→ **What the exercise asks**: Which lines in the records below contain the word "body"? Pick out each of them and copy it.

→ **Exercise input**:
[start]

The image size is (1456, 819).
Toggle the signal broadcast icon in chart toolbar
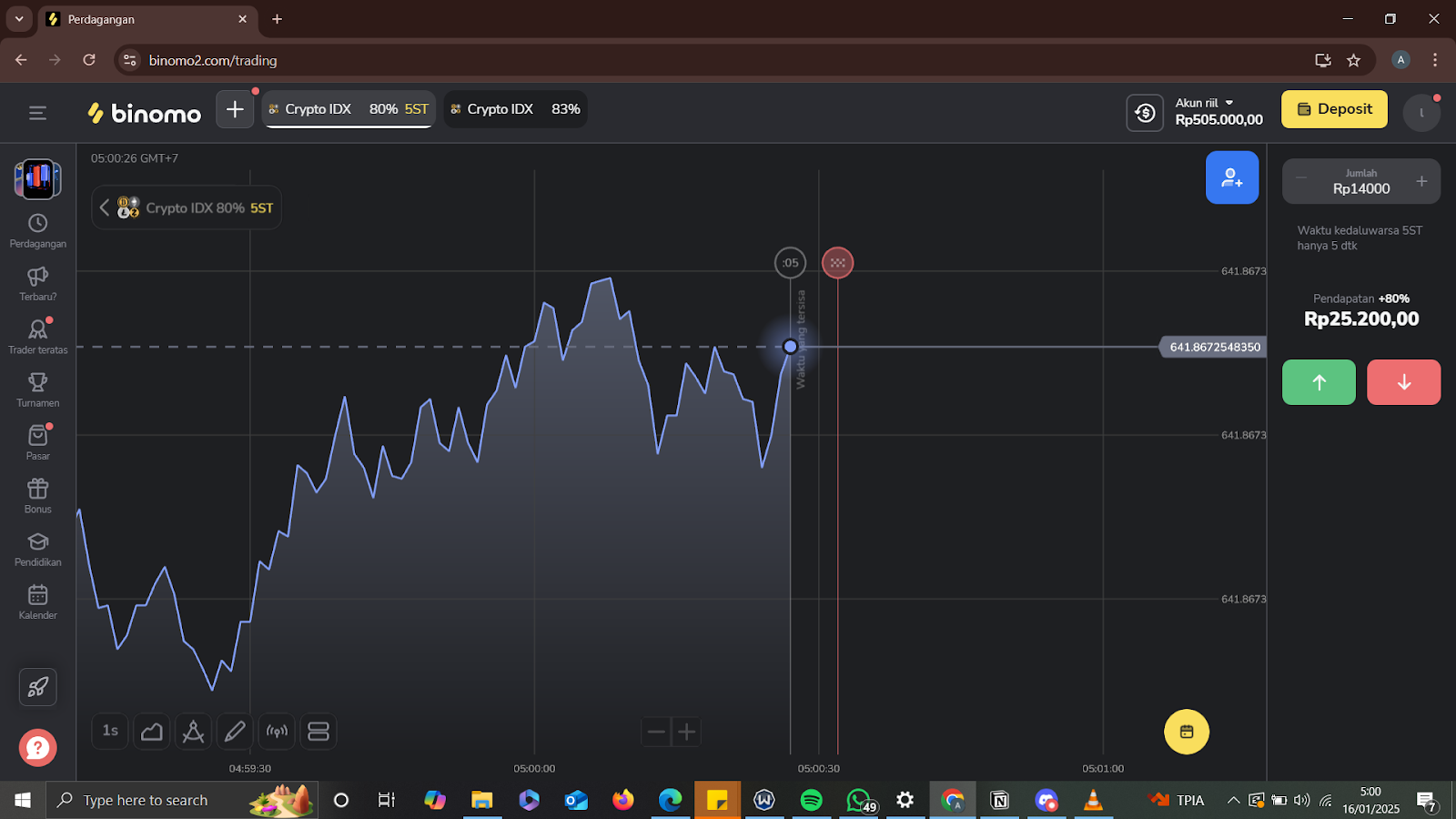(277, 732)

[end]
[start]

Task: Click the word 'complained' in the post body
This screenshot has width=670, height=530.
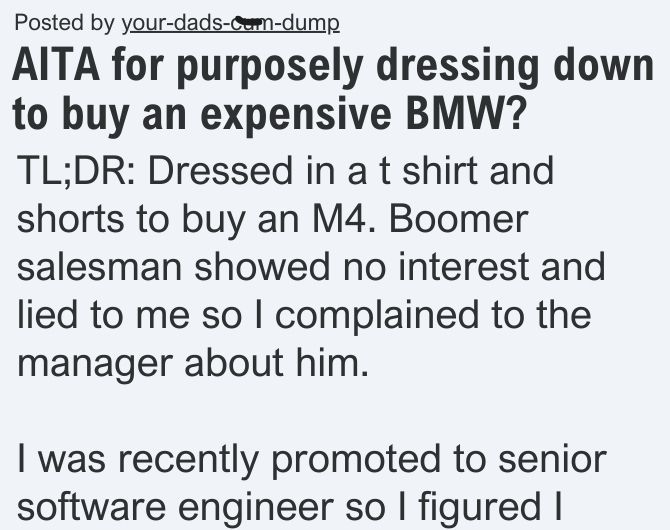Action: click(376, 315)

[end]

→ **Written answer**:
Task: Click the word 'complained' in the post body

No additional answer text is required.